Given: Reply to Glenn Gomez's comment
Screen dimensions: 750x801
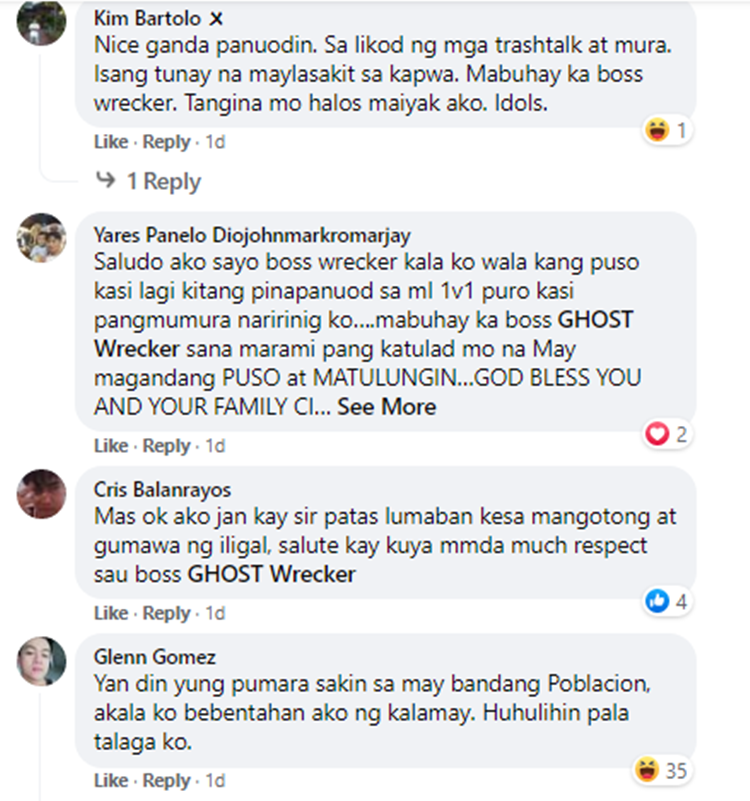Looking at the screenshot, I should [x=167, y=781].
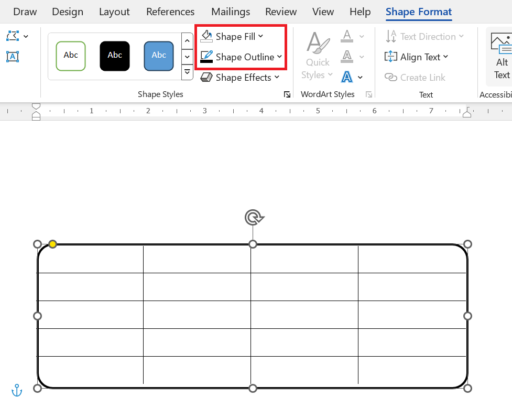Image resolution: width=512 pixels, height=407 pixels.
Task: Expand the Shape Fill dropdown arrow
Action: [261, 36]
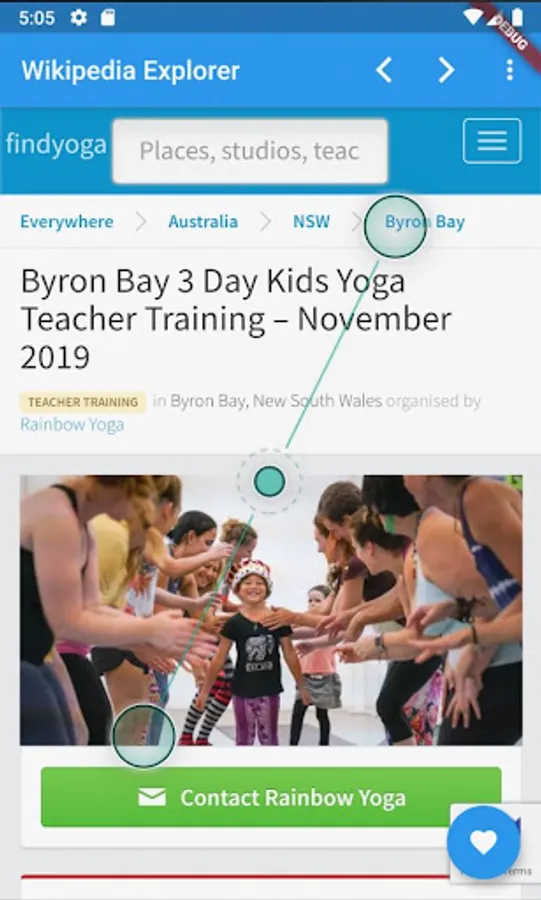Click the chevron after Everywhere breadcrumb
Screen dimensions: 541x900
click(x=141, y=222)
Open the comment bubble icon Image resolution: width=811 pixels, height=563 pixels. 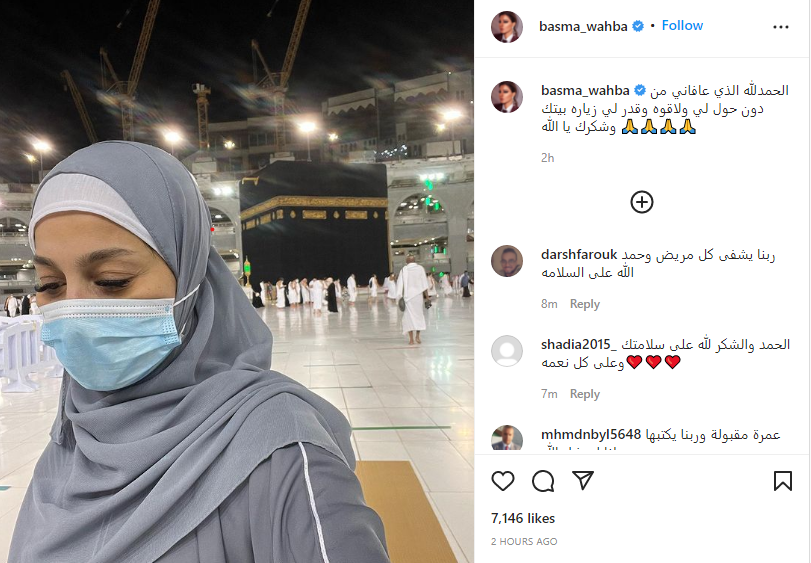pos(543,481)
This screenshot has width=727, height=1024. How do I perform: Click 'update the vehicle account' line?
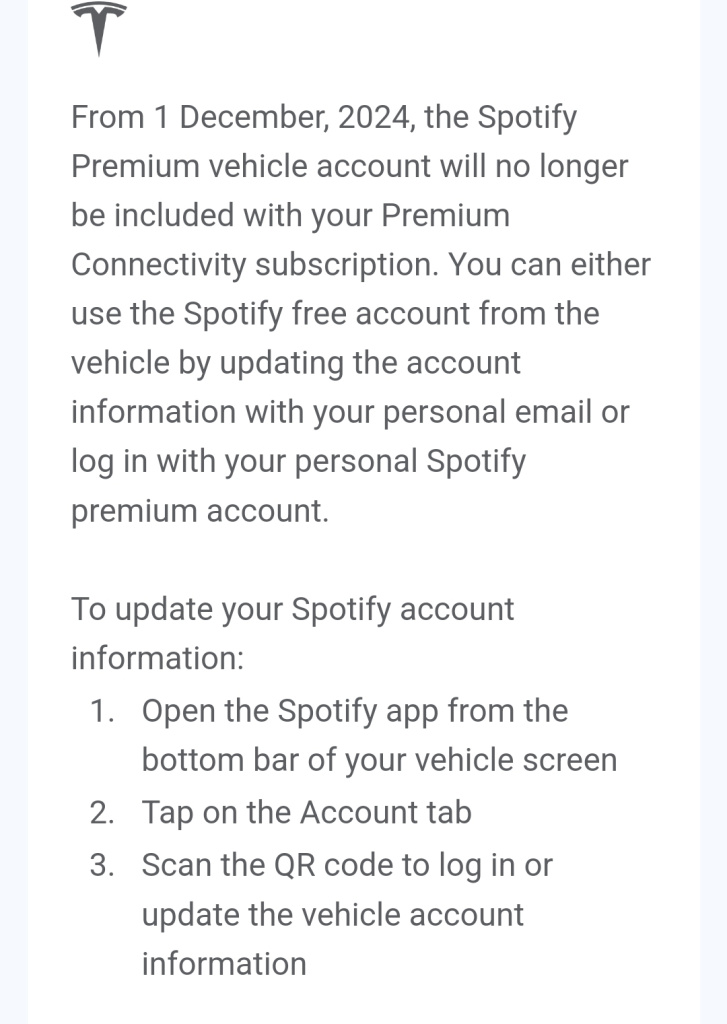(x=332, y=916)
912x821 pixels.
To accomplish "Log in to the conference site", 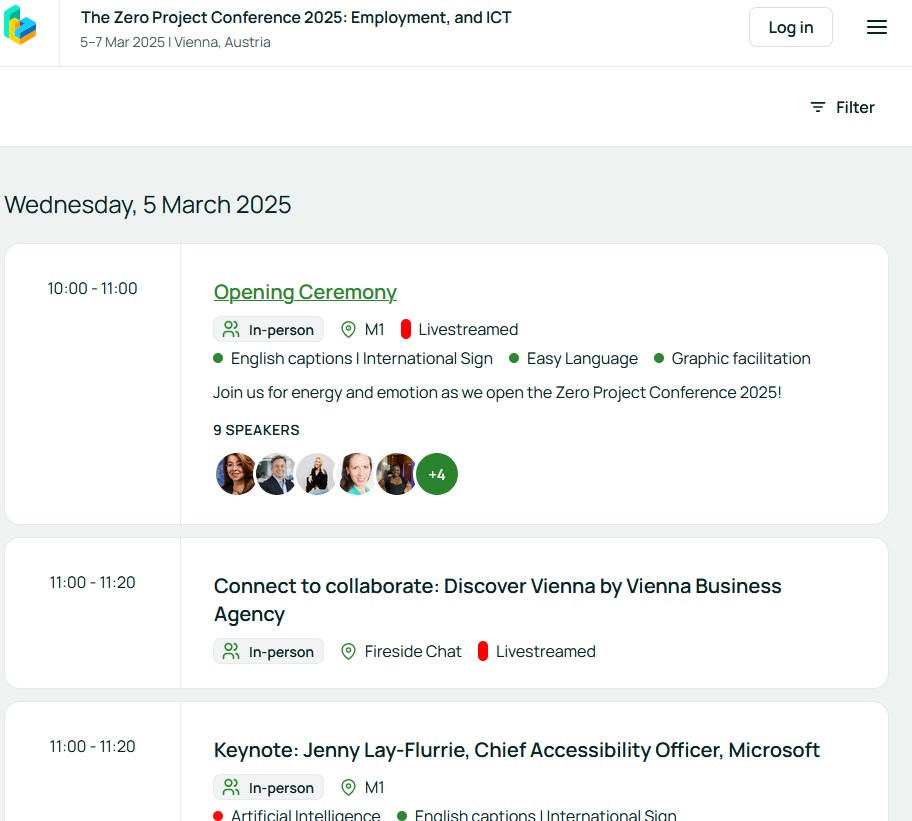I will point(790,28).
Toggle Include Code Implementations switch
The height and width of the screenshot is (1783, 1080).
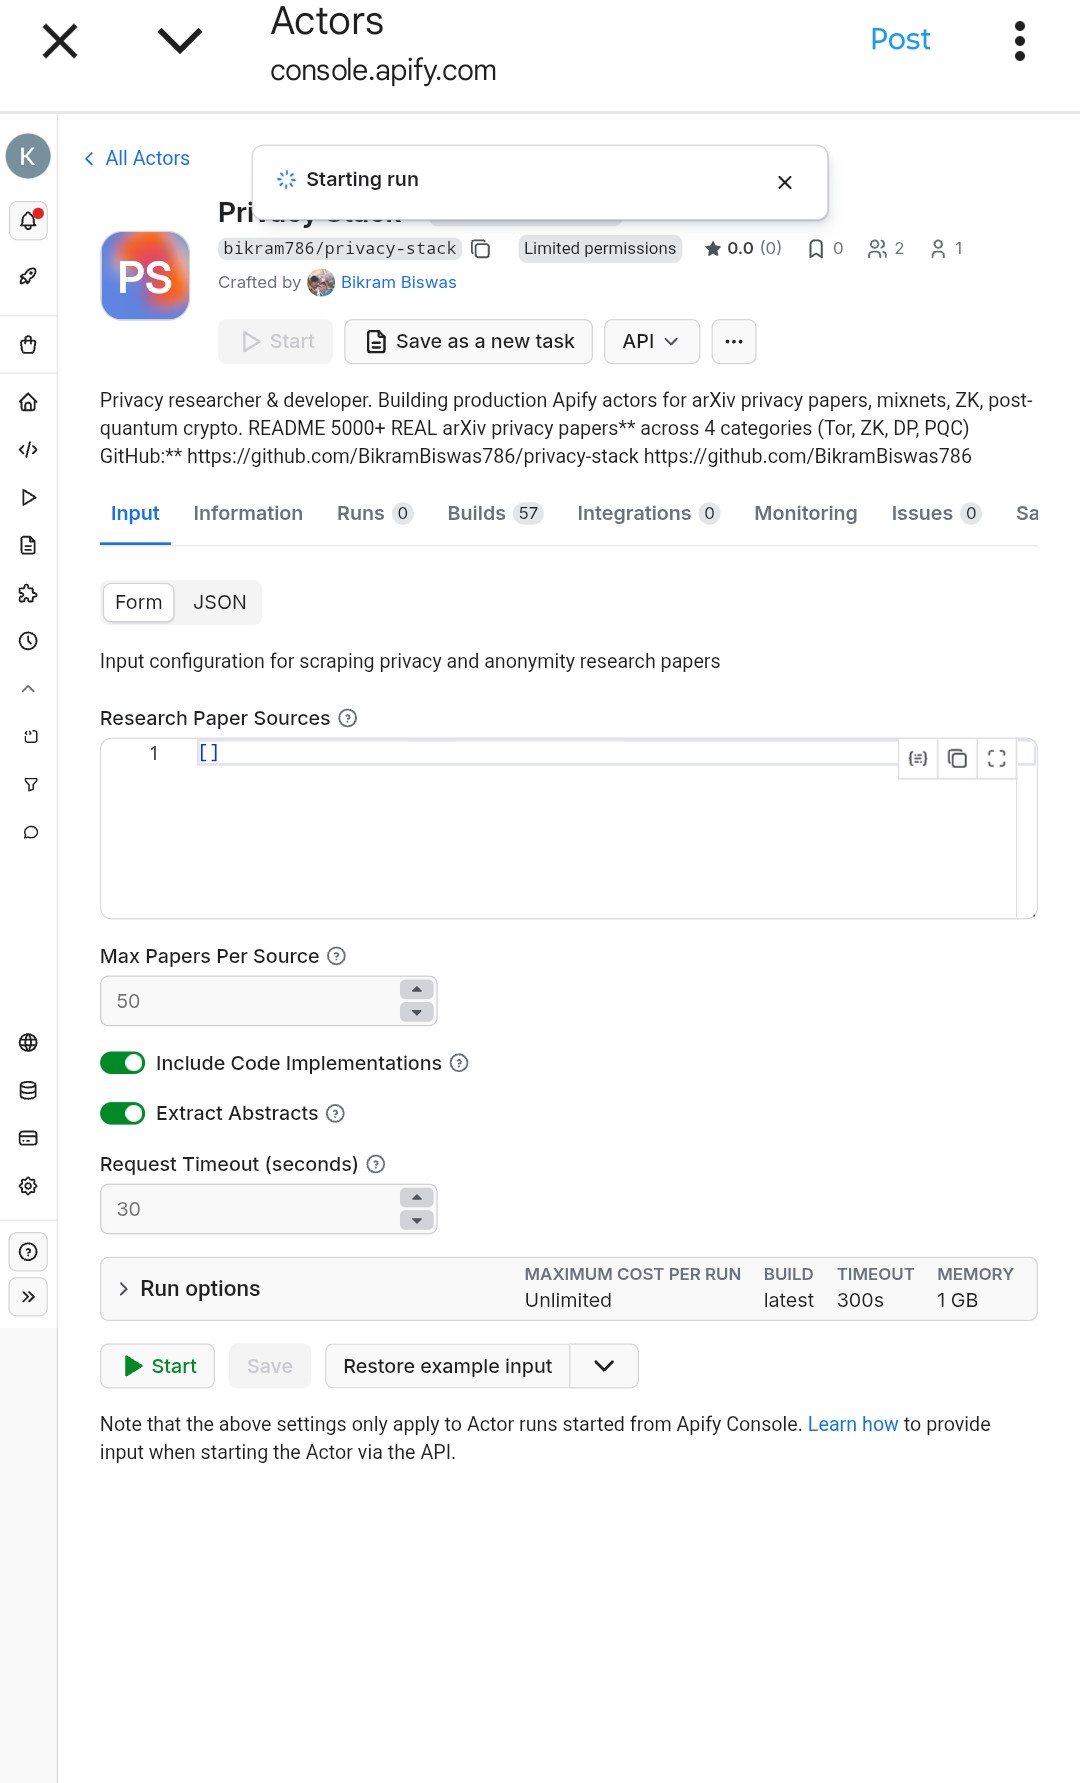coord(123,1063)
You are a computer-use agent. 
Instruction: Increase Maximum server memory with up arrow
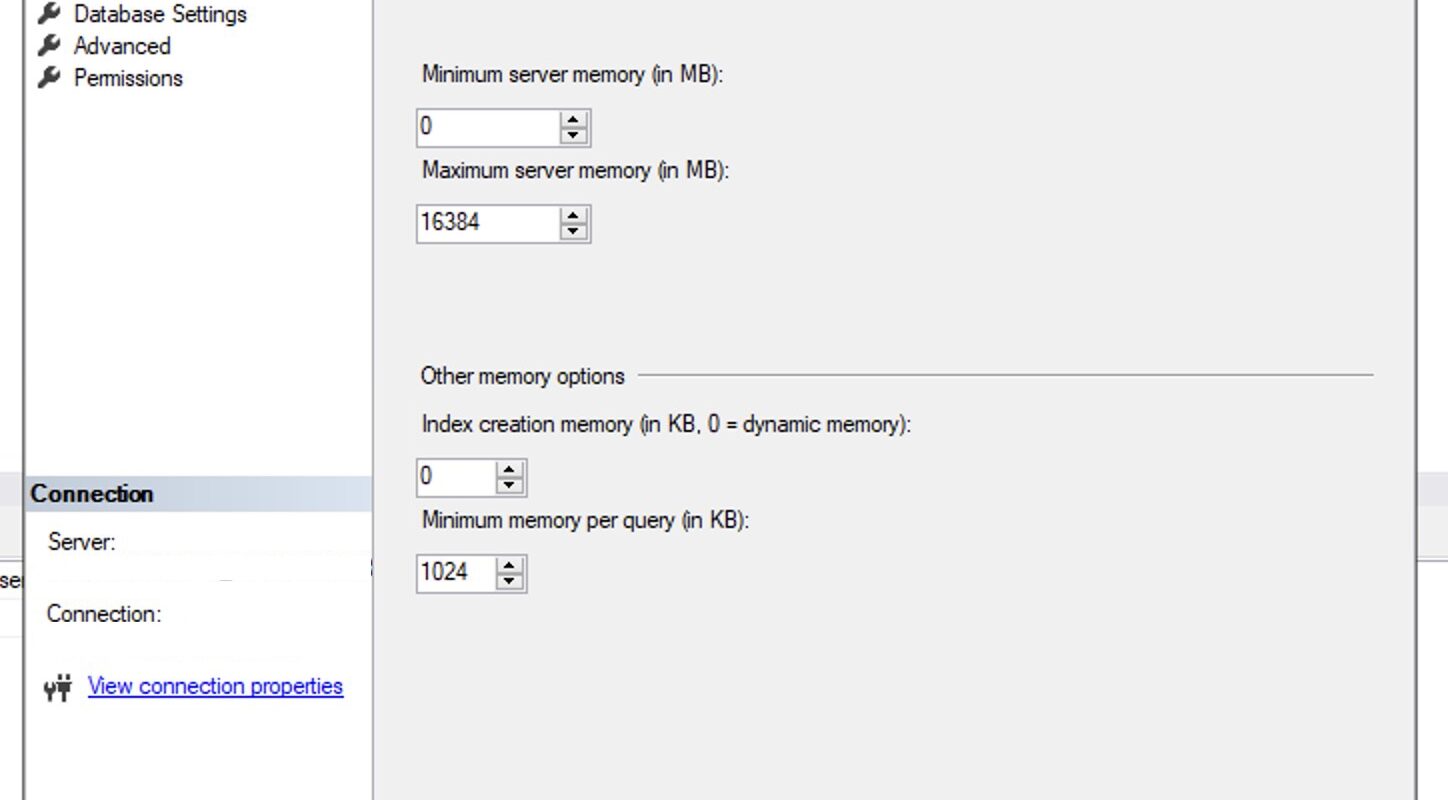point(573,215)
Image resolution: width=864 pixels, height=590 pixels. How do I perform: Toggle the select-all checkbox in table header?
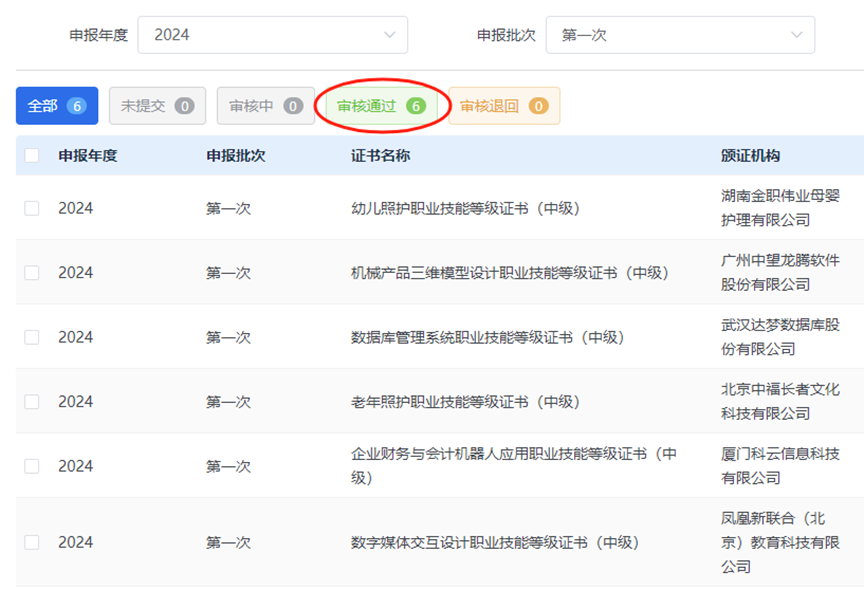coord(32,156)
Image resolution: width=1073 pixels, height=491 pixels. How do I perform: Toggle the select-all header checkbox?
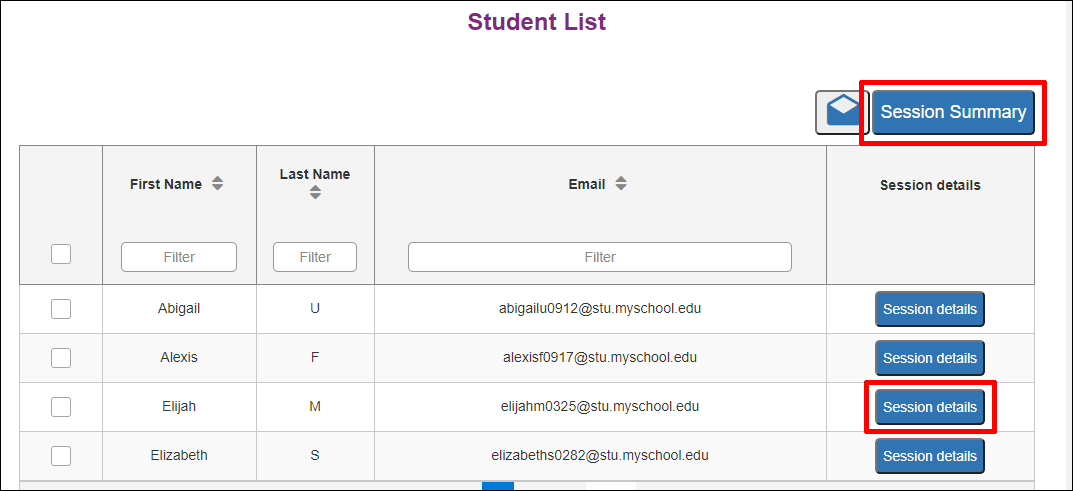(61, 254)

=-=-=

WHAT NEEDS TO BE DONE: Your copy should hold exactly the lines from the one that contains "Image resolution: width=864" through the final line of the data, both ends included, and no pictures.

ANSWER FOR THIS EXERCISE:
Image resolution: width=864 pixels, height=590 pixels. How do I perform: Toggle the select-all checkbox in table header?
coord(32,156)
Image resolution: width=1073 pixels, height=491 pixels. How do I perform: Toggle the select-all header checkbox?
(61, 254)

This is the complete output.